Phase 1 and pharmacodynamic studies of G3139, a Bcl-2 antisense oligonucleotide, in combination with chemotherapy in refractory or relapsed acute leukemia.

Blood 2003 Jan 22;101(2):425-32. Epub 2002 Aug 22.

Division of Hematology-Oncology, Department of Medicine, and the Comprehensive Cancer Center, Ohio State University, Columbus 43210, USA.

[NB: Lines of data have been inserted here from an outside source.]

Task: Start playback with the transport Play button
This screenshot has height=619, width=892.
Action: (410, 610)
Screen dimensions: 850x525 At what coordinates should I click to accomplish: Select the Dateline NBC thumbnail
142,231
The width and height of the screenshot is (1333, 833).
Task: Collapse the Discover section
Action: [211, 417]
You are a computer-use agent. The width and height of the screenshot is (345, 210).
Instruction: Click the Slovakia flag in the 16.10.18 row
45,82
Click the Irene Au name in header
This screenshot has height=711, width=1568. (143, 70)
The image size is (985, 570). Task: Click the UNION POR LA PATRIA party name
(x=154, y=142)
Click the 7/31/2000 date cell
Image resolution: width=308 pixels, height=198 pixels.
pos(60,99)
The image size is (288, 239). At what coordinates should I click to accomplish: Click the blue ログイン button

Overexpression of Bcl-2 is a potential mechanism for chemoresistance in acute leukemia and has been associated with unfavorable clinical outcome. We hypothesized that down-regulation of Bcl-2 would restore chemosensitivity in leukemic cells. To test this hypothesis, we performed a phase 1 study of G3139 (Genasense, Genta, Berkeley Heights, NJ), an 18-mer phosphorothioate Bcl-2 antisense, with fludarabine (FL), cytarabine (ARA-C), and granulocyte colony-stimulating factor (G-CSF) (FLAG) salvage chemotherapy in patients with refractory or relapsed acute leukemia. Twenty patients with refractory or relapsed acute myeloid leukemia (AML) or acute lymphoblastic leukemia (ALL) were enrolled. G3139 was delivered by continuous infusion on days 1 to 10. FLAG chemotherapy was administered on days 5 to 10. Common side effects of this combination included fever, nausea, emesis, electrolyte imbalance, and fluid retention that were not dose limiting. Plasma pharmacokinetics of G3139 demonstrated steady-state concentration (Css) within 24 hours. Of the 20 patients, 9 (45%) had disease response, 6 (5 AML, 1 ALL) with complete remission (CR) and 3 (2 AML and 1 ALL) with no evidence of disease but failure to recover normal neutrophil and/or platelet counts or to remain in remission for at least 30 days (incomplete remission). Bcl-2 mRNA levels were down-regulated in 9 of the 12 (75%) evaluable patients. This study demonstrates that G3139 can be administered safely with FLAG chemotherapy and down-regulate its target, Bcl-2. The encouraging clinical and laboratory results justify the current plans for a phase 3 study in previously untreated high-risk AML (ie, age at least 60 years).